+++ PROVIDED DATA

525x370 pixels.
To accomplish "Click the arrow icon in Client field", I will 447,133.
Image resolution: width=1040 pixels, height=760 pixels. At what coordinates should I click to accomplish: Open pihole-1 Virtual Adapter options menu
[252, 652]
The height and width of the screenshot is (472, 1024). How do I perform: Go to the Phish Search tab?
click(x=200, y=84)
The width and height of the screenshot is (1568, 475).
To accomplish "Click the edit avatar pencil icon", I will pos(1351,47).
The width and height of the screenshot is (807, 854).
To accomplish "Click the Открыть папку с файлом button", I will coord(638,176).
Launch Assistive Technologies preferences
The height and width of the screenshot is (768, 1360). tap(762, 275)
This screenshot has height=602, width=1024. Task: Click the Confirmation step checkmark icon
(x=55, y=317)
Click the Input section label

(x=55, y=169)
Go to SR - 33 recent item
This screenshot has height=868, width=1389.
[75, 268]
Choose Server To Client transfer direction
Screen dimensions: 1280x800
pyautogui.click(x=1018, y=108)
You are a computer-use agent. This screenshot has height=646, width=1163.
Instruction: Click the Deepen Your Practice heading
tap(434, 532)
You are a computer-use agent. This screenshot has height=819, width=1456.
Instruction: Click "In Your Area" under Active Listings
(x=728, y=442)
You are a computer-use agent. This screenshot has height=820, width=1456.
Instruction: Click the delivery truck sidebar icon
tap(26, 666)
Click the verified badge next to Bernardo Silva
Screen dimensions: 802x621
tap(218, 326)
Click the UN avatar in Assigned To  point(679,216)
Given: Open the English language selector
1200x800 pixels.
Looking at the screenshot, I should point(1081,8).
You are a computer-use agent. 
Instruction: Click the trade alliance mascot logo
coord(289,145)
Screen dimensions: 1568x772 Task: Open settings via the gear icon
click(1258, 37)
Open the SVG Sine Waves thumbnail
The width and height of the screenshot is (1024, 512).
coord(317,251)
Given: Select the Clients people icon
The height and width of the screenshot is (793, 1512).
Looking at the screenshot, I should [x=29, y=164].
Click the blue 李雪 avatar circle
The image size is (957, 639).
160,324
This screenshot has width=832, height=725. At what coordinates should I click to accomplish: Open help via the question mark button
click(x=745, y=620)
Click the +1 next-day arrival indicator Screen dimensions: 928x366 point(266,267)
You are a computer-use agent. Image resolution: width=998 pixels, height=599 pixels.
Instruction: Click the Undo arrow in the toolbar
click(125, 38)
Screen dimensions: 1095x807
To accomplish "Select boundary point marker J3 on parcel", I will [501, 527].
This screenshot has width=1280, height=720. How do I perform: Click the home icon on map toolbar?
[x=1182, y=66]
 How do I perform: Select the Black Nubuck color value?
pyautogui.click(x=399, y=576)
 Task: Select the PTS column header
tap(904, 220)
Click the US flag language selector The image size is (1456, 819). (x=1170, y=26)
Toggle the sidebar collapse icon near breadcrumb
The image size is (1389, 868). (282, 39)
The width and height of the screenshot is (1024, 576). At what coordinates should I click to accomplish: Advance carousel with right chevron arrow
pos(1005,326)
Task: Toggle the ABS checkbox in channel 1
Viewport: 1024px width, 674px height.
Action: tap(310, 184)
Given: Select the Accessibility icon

++++++

SET TASK:
Reproduce the material word for word, starting at the line containing "has height=819, width=1456." and ending after the line containing "tap(26, 666)".

SOLUTION TO THIS EXERCISE:
You are a computer-use agent. This screenshot has height=819, width=1456.
Instruction: Click "In Your Area" under Active Listings
(x=728, y=442)
You are a computer-use agent. This screenshot has height=820, width=1456.
Instruction: Click the delivery truck sidebar icon
tap(26, 666)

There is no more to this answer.